[[ The records open ]]
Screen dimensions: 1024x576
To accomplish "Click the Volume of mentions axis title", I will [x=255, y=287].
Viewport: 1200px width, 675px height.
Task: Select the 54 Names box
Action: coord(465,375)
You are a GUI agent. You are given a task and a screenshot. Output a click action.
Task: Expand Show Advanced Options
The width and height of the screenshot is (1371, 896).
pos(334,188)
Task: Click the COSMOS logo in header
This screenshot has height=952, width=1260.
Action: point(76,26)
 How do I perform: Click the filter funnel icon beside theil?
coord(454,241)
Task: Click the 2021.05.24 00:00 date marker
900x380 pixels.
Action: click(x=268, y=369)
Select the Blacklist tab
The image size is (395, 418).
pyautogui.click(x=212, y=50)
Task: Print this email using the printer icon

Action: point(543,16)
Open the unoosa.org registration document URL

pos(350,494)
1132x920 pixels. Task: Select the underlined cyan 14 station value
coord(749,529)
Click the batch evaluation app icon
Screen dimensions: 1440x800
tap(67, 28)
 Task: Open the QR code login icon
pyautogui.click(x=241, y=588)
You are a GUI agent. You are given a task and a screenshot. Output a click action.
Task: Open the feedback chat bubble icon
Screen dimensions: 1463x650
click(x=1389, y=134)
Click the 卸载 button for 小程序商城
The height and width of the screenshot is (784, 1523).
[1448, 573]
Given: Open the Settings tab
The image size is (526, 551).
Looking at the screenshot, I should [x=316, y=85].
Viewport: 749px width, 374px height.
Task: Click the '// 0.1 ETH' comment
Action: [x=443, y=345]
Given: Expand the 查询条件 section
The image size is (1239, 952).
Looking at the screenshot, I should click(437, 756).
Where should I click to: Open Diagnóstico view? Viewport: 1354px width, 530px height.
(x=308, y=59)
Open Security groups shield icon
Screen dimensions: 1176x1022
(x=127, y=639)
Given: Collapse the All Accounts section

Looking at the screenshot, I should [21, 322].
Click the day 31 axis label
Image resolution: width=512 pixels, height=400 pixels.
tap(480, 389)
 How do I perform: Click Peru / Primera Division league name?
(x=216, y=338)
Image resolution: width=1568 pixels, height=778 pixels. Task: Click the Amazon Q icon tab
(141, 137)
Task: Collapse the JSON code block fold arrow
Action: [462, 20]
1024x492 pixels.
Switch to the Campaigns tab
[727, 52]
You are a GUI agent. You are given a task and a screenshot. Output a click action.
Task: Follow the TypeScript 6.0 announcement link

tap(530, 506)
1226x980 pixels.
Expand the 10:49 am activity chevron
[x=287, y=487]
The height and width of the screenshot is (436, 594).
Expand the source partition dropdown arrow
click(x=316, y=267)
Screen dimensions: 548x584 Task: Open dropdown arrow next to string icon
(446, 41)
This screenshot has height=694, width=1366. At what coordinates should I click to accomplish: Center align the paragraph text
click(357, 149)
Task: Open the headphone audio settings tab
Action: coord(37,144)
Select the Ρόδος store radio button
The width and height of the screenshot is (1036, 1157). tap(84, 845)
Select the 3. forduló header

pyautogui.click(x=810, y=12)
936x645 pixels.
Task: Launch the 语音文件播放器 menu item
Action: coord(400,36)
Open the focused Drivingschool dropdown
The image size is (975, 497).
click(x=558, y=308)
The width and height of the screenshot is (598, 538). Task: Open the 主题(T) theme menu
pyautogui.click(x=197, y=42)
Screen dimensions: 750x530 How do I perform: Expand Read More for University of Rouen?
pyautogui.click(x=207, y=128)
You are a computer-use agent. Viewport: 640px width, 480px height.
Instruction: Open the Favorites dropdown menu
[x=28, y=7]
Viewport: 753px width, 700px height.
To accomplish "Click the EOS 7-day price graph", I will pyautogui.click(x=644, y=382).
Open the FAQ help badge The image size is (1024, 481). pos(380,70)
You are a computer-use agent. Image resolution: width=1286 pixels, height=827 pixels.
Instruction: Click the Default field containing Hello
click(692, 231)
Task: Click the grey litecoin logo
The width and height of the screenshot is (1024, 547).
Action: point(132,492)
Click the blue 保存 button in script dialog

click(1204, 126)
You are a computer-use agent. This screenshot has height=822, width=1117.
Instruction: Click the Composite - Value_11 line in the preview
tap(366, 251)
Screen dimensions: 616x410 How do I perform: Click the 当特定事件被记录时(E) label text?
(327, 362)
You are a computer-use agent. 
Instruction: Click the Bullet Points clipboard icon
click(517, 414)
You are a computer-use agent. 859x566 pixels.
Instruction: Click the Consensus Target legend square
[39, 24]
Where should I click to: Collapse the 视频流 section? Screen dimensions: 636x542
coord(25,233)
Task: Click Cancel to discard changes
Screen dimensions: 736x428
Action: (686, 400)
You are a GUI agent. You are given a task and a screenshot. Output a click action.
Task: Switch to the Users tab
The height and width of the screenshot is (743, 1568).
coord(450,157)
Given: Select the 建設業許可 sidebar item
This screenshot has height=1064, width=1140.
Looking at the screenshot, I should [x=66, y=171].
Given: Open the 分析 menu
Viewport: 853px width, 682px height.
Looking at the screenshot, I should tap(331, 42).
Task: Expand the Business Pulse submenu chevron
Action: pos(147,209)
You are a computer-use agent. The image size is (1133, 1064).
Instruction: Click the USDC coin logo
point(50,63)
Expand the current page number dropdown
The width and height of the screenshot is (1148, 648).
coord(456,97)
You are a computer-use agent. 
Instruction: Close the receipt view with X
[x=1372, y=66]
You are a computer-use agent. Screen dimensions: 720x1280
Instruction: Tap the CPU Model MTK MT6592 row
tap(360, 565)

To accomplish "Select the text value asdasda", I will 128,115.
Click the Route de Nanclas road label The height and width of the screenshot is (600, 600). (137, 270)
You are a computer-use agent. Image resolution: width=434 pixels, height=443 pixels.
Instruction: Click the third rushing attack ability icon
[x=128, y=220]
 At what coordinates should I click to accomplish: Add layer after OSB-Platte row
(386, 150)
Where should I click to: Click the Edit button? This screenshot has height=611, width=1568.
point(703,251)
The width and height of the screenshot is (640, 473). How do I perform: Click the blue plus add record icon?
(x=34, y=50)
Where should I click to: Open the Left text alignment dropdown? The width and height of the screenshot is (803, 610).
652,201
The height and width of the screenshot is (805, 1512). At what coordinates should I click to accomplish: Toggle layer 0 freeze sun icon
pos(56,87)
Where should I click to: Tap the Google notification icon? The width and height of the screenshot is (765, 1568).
[[ The records closed ]]
Task brief
All lines of the entries containing the string "computer" must be shown in full.

Output of the exercise
You are a computer-use agent. Viewport: 640px width, 480px height.
You are a computer-use agent. Image resolution: width=1286 pixels, height=827 pixels.
You are a computer-use agent. This screenshot has height=822, width=1117.
You are a computer-use agent. 
You are a computer-use agent. 859x566 pixels.
You are a computer-use agent. The image size is (1133, 1064).
You are a computer-use agent. 
You are a computer-use agent. Screen dimensions: 720x1280
You are a computer-use agent. Image resolution: width=434 pixels, height=443 pixels.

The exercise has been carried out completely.